Task instructions:
1/ Reproduce the passage of the forum thread about a baby's all-night nursing that begins with the words containing "Ideally I want" and ends with "is much appreciated!".
2/ Write the next part of the forum thread about a four-month-old who wants to nurse all night, picking up after its final line.

-- Document passage follows --

# 4 month old wants to latch on all night



## Ilena12 (Oct 27, 2015)

My sm4 month old and I have been bed sharing pretty much since we brought him home from hospital. i would start him in his bassinet and when he was around 6 weeks old would go 5 hours, then another 2 hours until 2 am when I would bring him in bed with me. Fast forward to now. The longest he will go now is 2 or 3 hours in bed with me, although the last two night he has only gone 45 minutes. I have started to stop swaddling both arms as he was fighting is. Before I would only swaddle one arm. I know this is influencing his initial sleep stretch. Usually after his first waking now I'll just put him in bed with me and he will sleep from 3 hours to 4, then wake up and want to stay latched on my boob the rest of the night. If his latched he will squirm and cry until he is back on. I have read Pantley NCSS and wondered if anyone has had success with these techniques?

For nap times he will sleep in his swing from 90 minutes to 2 hours and second nap is usually 90 minutes with me in bed. His last nap is usually on the go as I have a 6 year old who does a lot of after school activities. I was originally trying to get him to nap in his bassinet but he would only sleep for 30 or 45 minutes and be massively grumpy until next nap.

Ideally I want to try to move him to his crib which we are going to put in our room with the side off and against our bed. But first we need to try to stop the all night nursing/ comfort feeding. Having lo sleep on my husband side is not an option as my husband is a heavy sleeper. I love bed sharing with LO but this constant waking is starting to really get to me. I know he won't do this forever but would like to start transitioning him from needing this constant nursing.

Sorry for long post but any advice/experience is much appreciated!
Thanks


----------



## Ilena12 (Oct 27, 2015)

Oh and he doesn't like pacifiers.


----------



## SecondtimeMama (Jun 15, 2015)

Well, 4 months is right on schedule for waking more at night. So anything you do that takes about a month, including having your dh take charge of him earlier in the evening so you can nap, will likely make it better.


----------



## Wendybird42 (Oct 20, 2017)

-- Document passage concluded --
-- Data provided follows --

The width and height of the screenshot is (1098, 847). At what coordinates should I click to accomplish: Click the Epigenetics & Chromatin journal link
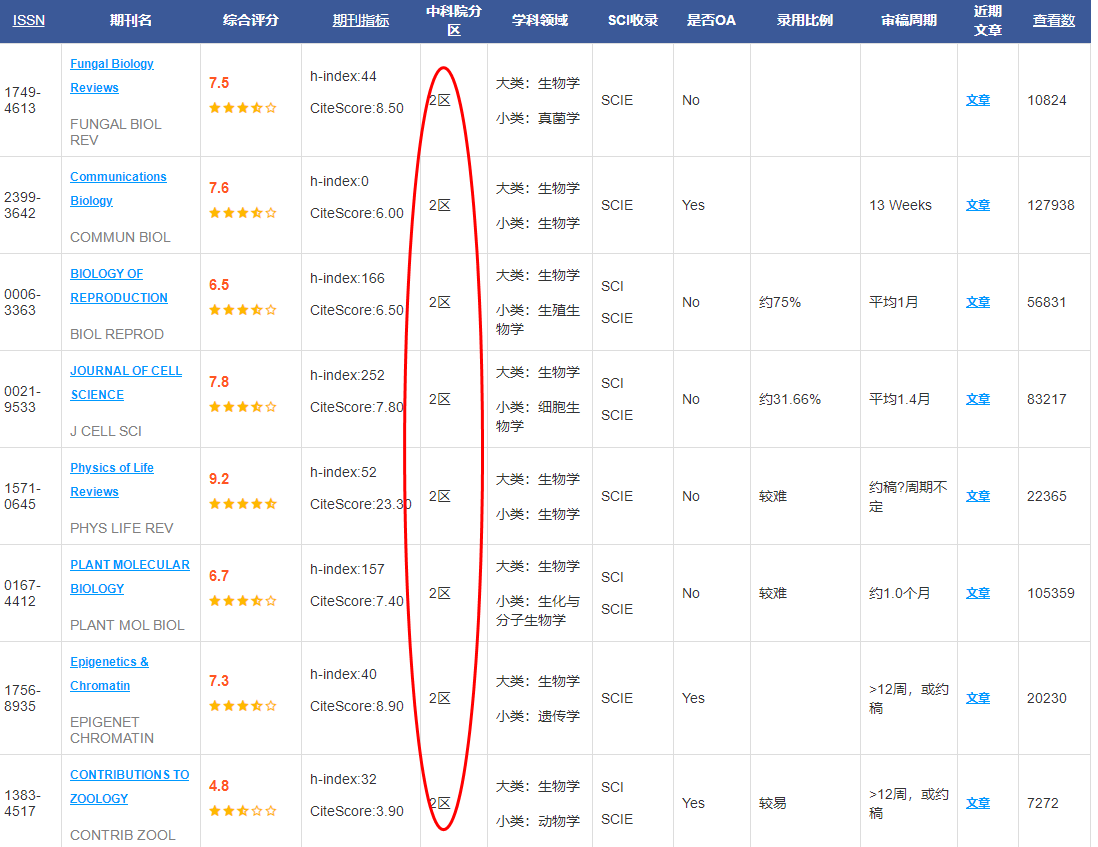click(x=109, y=662)

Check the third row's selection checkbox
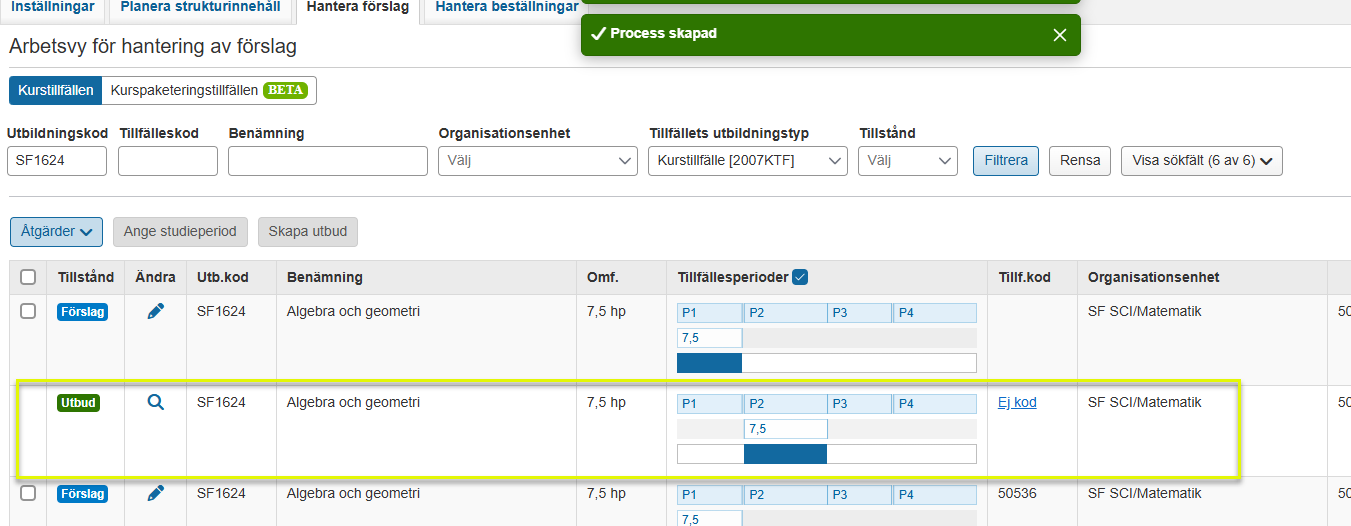click(28, 493)
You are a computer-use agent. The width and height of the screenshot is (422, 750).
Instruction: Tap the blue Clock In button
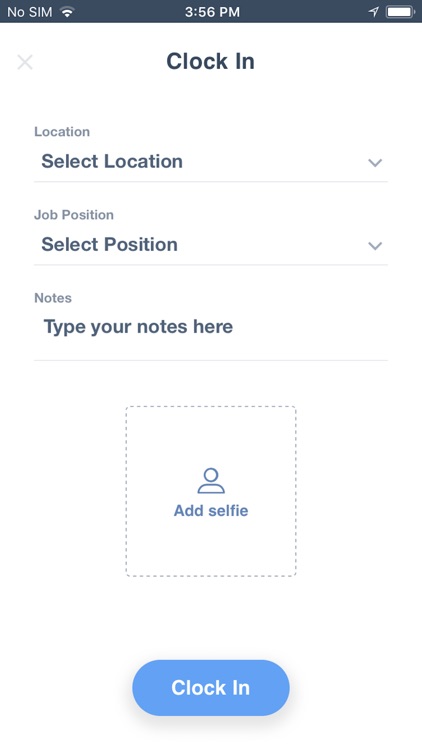211,688
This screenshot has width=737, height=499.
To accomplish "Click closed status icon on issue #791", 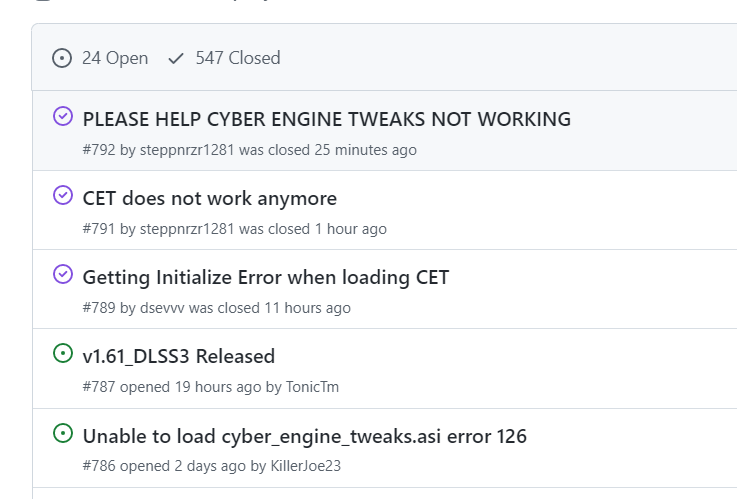I will [x=63, y=195].
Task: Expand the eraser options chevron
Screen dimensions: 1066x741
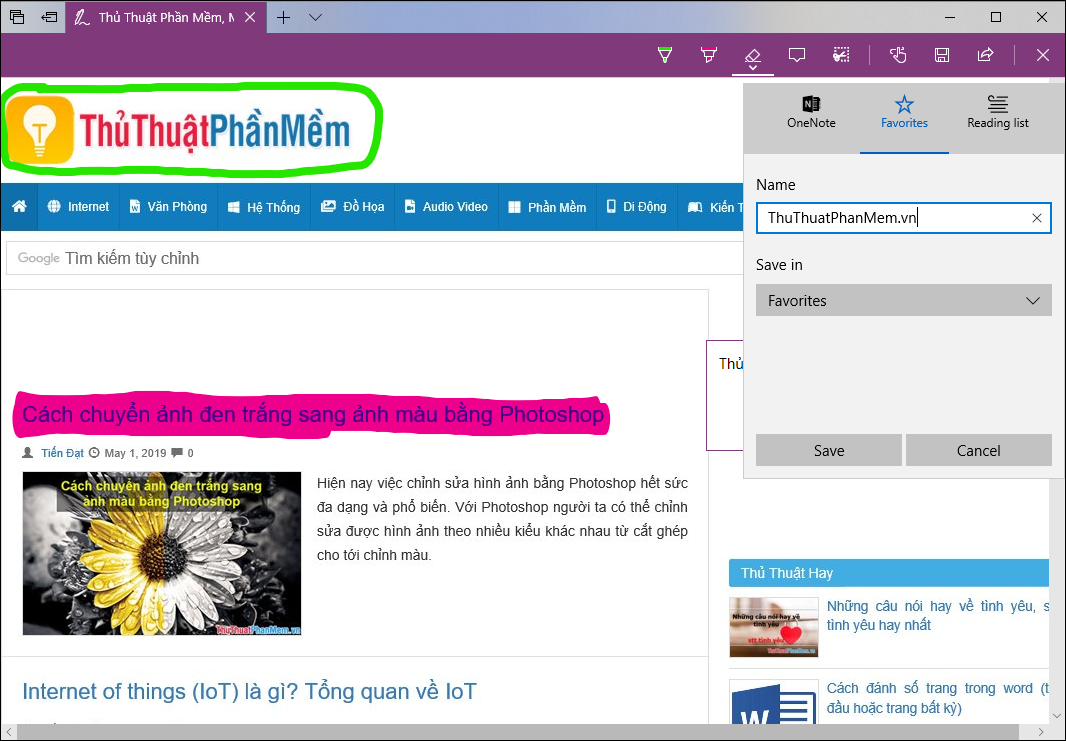Action: pos(752,69)
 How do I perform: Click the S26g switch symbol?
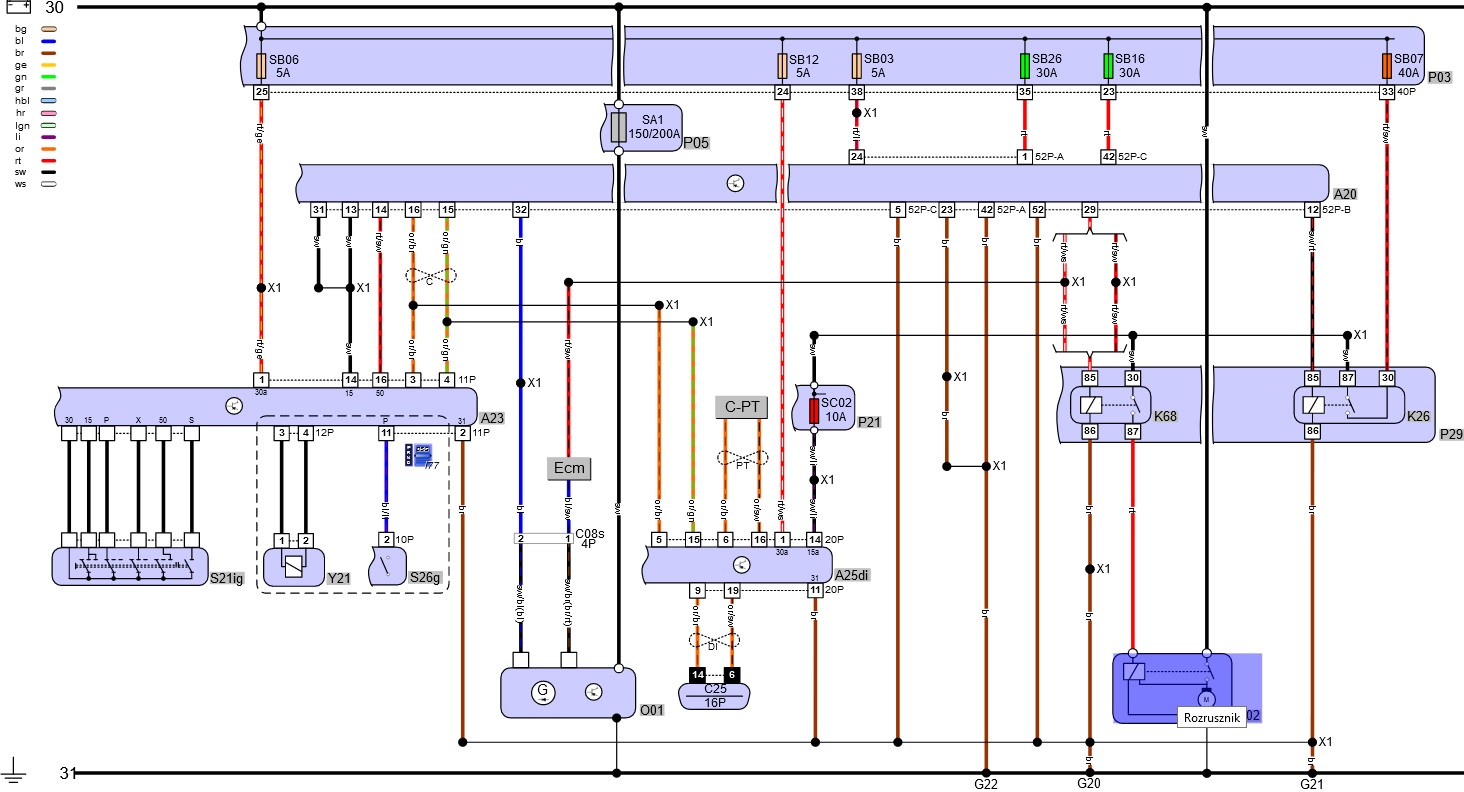[385, 567]
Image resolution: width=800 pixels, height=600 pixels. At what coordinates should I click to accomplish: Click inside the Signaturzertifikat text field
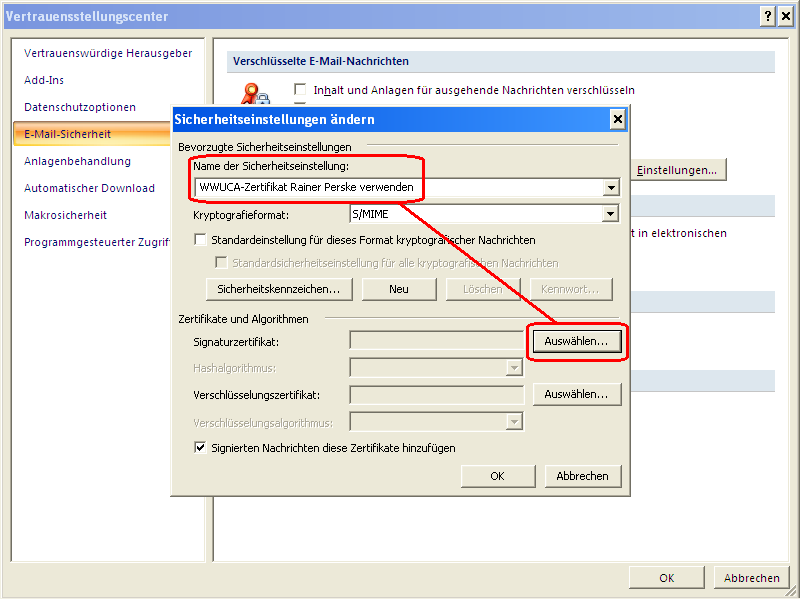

-- Data provided concluded --

Results of the tasks:
1/
Ideally I want to try to move him to his crib which we are going to put in our room with the side off and against our bed. But first we need to try to stop the all night nursing/ comfort feeding. Having lo sleep on my husband side is not an option as my husband is a heavy sleeper. I love bed sharing with LO but this constant waking is starting to really get to me. I know he won't do this forever but would like to start transitioning him from needing this constant nursing.

Sorry for long post but any advice/experience is much appreciated!

2/
My DD is 4months 2 wks and wants to latch all night as well. I nurse her to sleep for about an hour at 7 than she's up after just 2 hrs and will only sleep if latched all night. Only 2 hrs a day without baby in arms is stressful for me. My house is messier, the meals are waa?ay more simple, and my sex life is non existent. But as far as sleeping, I just sleep with her latched in the football hold with a small pillow supporting my arm. Papa is a heavy sleeper as well so I keep her on the right side only. Than most of the day I nurse on the left leaving my right hand free to eat, read, and phone. It's working out for now but I've had to just accept a temporary messy home. Luckily we aren't crawling yet.


----------



## Wendybird42 (Oct 20, 2017)

Correction, I'm not doing the football hold. This is what my midwife called it but Google says otherwise. I am using this hold, except my back is flat and a small pillow is supporting my elbow.


----------



## StephanieHarmon (Oct 26, 2017)

may i ask, your nipples not sore? when i had my boy, he would suck so hard that it would get bruised. i think boys are more like that. he would just stop when already asleep. imagine my boobies hanging out all night since i cant wait for him to go to sleep before i do. lol.


----------



## Wendybird42 (Oct 20, 2017)

I have really resilient nipples, no cracking or bleeding even in the first week. Sometimes my baby gets this evil look in her face and gives me the most wicked titty twister you can imagine and I barely feel it! Although I haven't had a ring in for years my nipples are pierced. That may have something to do with it.


----------



## KarenLove (Nov 14, 2017)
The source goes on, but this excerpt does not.